__Source extract__:
::::::

Helm Chart vs. Operator¶
| Capability | Helm chart | Operator |
|---|---|---|
| Application & configuration | ||
| Web server, workers, Celery Beat, Flower, websocket | ✓ | ✓ |
| Env vars, sidecars, init containers, custom volumes | ✓ | ✓ |
| Probes, security contexts, scheduling constraints, PDBs | ✓ | ✓ |
superset_config.py |
one shared file assembled from configOverrides keys |
operator-generated base (SECRET_KEY, metastore, Valkey, Celery, SQLAlchemy) with your top-level config and per-component config appended after it |
| Default labels & annotations | chart-supplied; can drift | app.kubernetes.io/{name,instance,component} + superset.apache.org/parent on every resource, protected from override; per-component deploymentTemplate/podTemplate labels/annotations inherit top-level defaults |
| Routing | ||
| Ingress | web server only (websocket via a separate rule) | web server and every present component (websocket, Flower, MCP), each on its own subpath, from one object |
| Gateway API | — | first-class, with the same automatic per-component fan-out |
| Lifecycle | ||
Migrate — superset db upgrade |
install-time hook Job | managed migrate task: drains to avoid deadlocks, gates rollout, retries, status |
Init — superset init |
same hook Job | managed init task: config-checksum driven |
Secret-key rotation — re-encrypt-secrets |
— | rotate task |
| Staging data clone | — | clone task — Development/Staging only, cronSchedule refresh, not a backup |
| Upgrade gating, supervised approval, maintenance page | — | ✓ |
| Scaling & operations | ||
| Autoscaling | web server, worker | web, worker, Flower, websocket (autoscaling/v2: CPU/memory/custom/external) |
| Continuous reconciliation & drift correction | — | ✓ |
| Typed metastore/Valkey/Gunicorn/Celery config + production secret validation | — | ✓ |
Prometheus ServiceMonitor |
— | ✓ |
Per-instance NetworkPolicy isolation |
— | ✓ |
| Dependencies & secrets | ||
| Bundled PostgreSQL / Redis subcharts | ✓ | bring your own |
| Inline secrets in values | ✓ | external Kubernetes Secrets required in production |
| Celery Beat PDB | ✓ | singleton, no PDB field |
service.loadBalancerIP |
✓ | use a provider Service annotation |
The operator's intentional gaps each have a straightforward workaround:
provision PostgreSQL and Redis/Valkey separately and point spec.metastore /
spec.valkey at them; move inline secrets into Kubernetes Secrets referenced by
secretKeyFrom and the *From fields; influence Celery Beat scheduling with
priorityClassName and affinity (a PDB on a 1-replica singleton is advisory
only); and pin a load-balancer address with a cloud-provider Service annotation.

::::::

__Given material__:
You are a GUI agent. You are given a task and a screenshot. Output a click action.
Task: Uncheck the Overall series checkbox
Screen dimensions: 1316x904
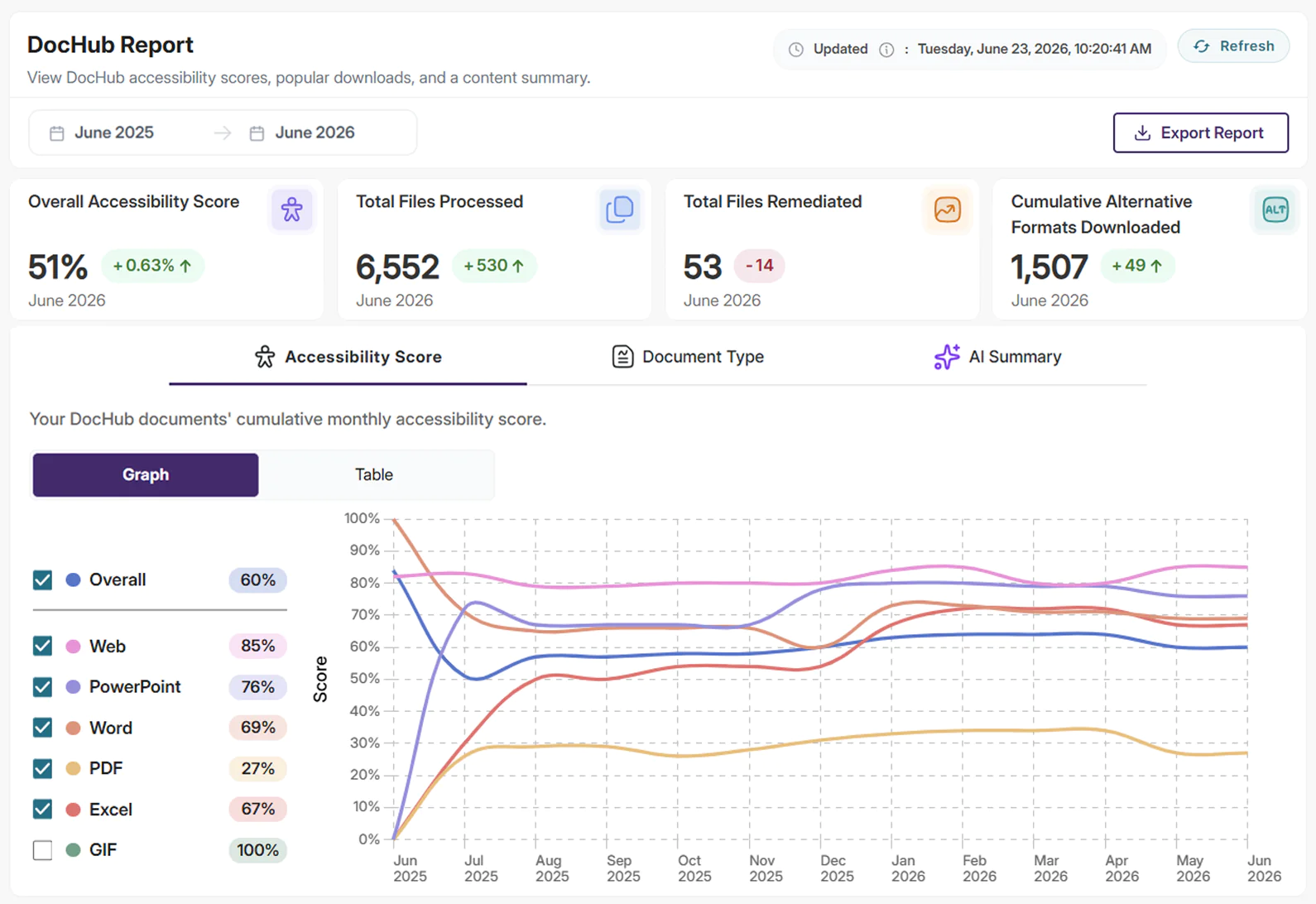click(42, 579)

::::::

__Directions__:
1. The Helm chart vs. operator comparison groups its table rows under section headings. List every one of those headings.
2. Carry on the Helm chart vs. operator comparison from the point where it ends.

__Results for each task__:
1.
- Application & configuration
- Routing
- Lifecycle
- Scaling & operations
- Dependencies & secrets

2.
The Value Mapping section below translates every field in
detail.
Migration Workflow¶
- Export the Helm values used by the existing release:
-
Identify external dependencies. If the Helm release currently relied on the bundled PostgreSQL or Redis subcharts, install those dependencies as standalone Helm releases or otherwise provision equivalent services before moving Superset to the operator. Do not delete the Helm release until database persistence and backups are understood.
-
Create Kubernetes Secrets for the Superset
SECRET_KEY, database connection string or password, and Valkey/Redis password. Prefer a full SQLAlchemy URI inmetastore.uriFromwhen migrating from Helm because it preserves the exact connection string.
Check which Secret and key currently hold each credential before wiring the
operator CR. With the upstream chart's default secretEnv.create: true, the
chart creates a Helm-owned Secret named <helm-fullname>-env containing
DB_PASS. If the bundled PostgreSQL subchart is enabled, Bitnami also
creates a database Secret, typically <release>-postgresql with key
password. Before uninstalling Helm, copy the credentials you intend to keep
into Secrets that will remain after the release is removed, or point the
operator at existing externally managed Secrets.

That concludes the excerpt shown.